Ce livre est dédié avec amour à trois personnes qui me sont chères. Mon père, Bill Woodford, sans qui Druss la Légende ne se serait jamais dressé sur les murs de Dros Delnoch. Ma mère, Olive, qui a su instiller en moi l’amour des histoires où les héros ne mentent jamais, le mal ne triomphe que rarement, et l’amour est toujours vrai. (Remerciements de Légende)

C’est peut-être lié à son côté chrétien ou à sa vision du héros qui est avant tout un combattant mais Gemmell a toujours eu du mal avec les personnages féminins. Il n’y en a presque pas en personnage principal et les rares exceptions sont assez lamentable. Karis (Dark Moon) et Sigarni (La Reine Faucon) se résument à être des nymphomanes égoïstes qui adorent tuer. Il dit lui-même dans une interview qu’il déteste Sigarni et il pense probablement la même chose de Karis vu la proximité des personnages (c’est sans doute moins fort pour cette dernière vu qu’elle n’est pas le seul point de vue de Dark Moon).

Il y a quelques exceptions à cela, les plus belles étant Maev (Rigante) et Andromaque (Troie) mais aussi Jianna (Drenaï) et Halysia (Troie) mais, de manière générale, ses personnages féminins sont ratés. Elles sont monolithiques, tombent amoureuses du premier beau venu, doivent tout le temps être sauvées et sont inintéressantes.

Il n’y a pas que les femmes qui tombent amoureuses au premier coup d’œil ceci dit : le héros gemmellien est extrêmement superficiel. Toutes les femmes (qui ont des relations) de son œuvre sont d’une beauté à couper le souffle et les rares dont il nous dit qu’elles ne sont pas vraiment belles (Karis et Andromaque) n’ont, pour l’une, aucun mal à se taper la moitié de l’armée et, pour l’autre, se révèle finalement magnifique… Les histoires d’amour commencent au premier regard et il n’y a aucune place pour l’évolution des relations.
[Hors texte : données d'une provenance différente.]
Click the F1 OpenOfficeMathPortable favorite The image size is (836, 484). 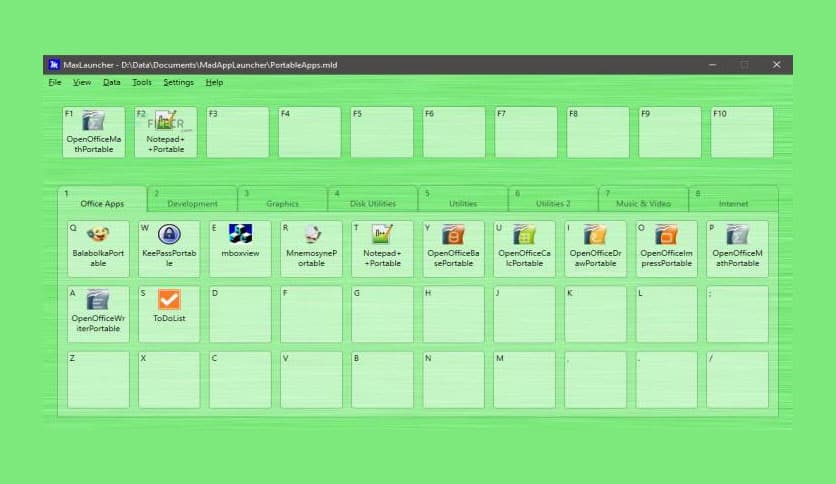(94, 132)
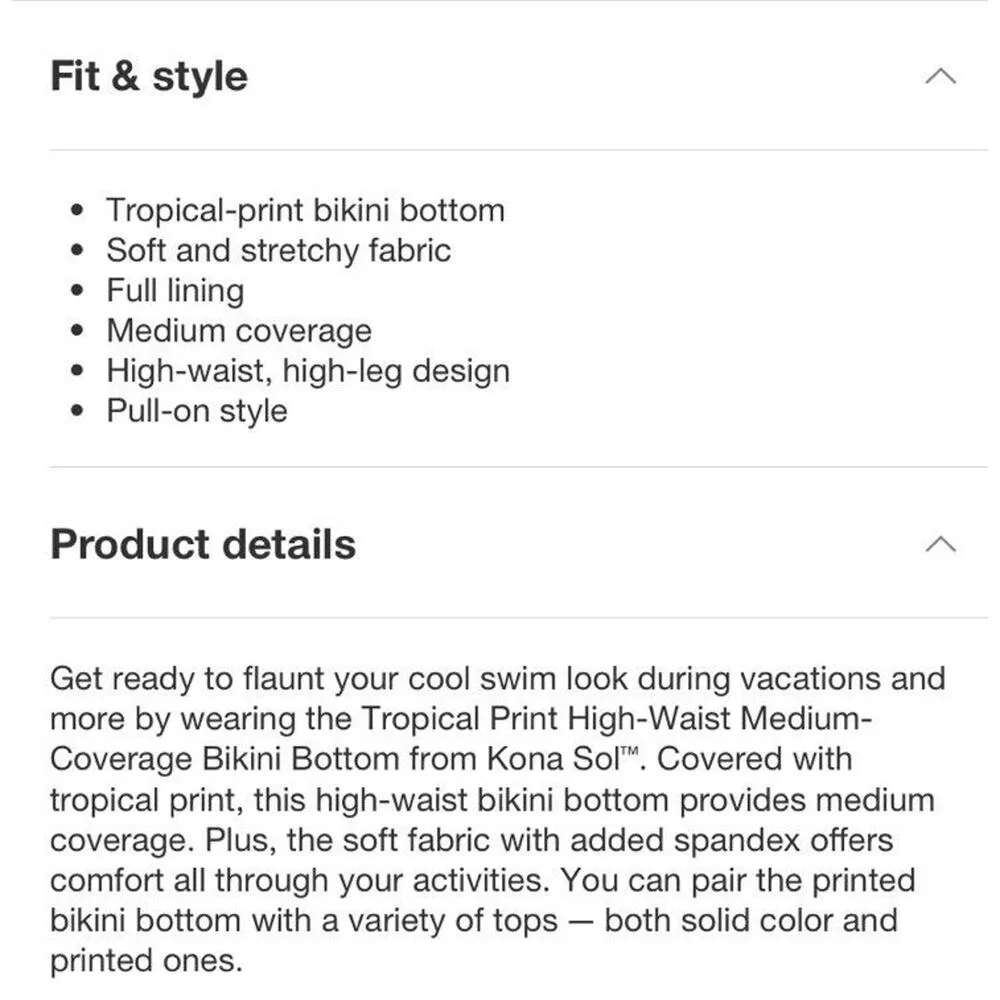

À une seule exception près (la première scène de Rigante, lorsque Connavar va chez la Fille-de-la-terre pour faire son éducation sexuelle), les scènes de sexe sont aussi calamiteuses que les batailles : la description se bornant à dire si le rapport a été doux ou passionnel. Il y a une autre exception vers la fin de Troie mais elle ne compte pas vraiment puisqu’elle a été écrite par sa femme mais il aurait de toute évidence dû la laisser en écrire davantage parce qu’elle au moins a l’air de savoir de quoi elle parle.

768
Je ne comprends pas l'intérêt de chercher le réalisme dans les romans de Gemmell. Il ne le cherche pas lui-même (comme il le dit ) et je ne le cherche pas en tant que lecteur.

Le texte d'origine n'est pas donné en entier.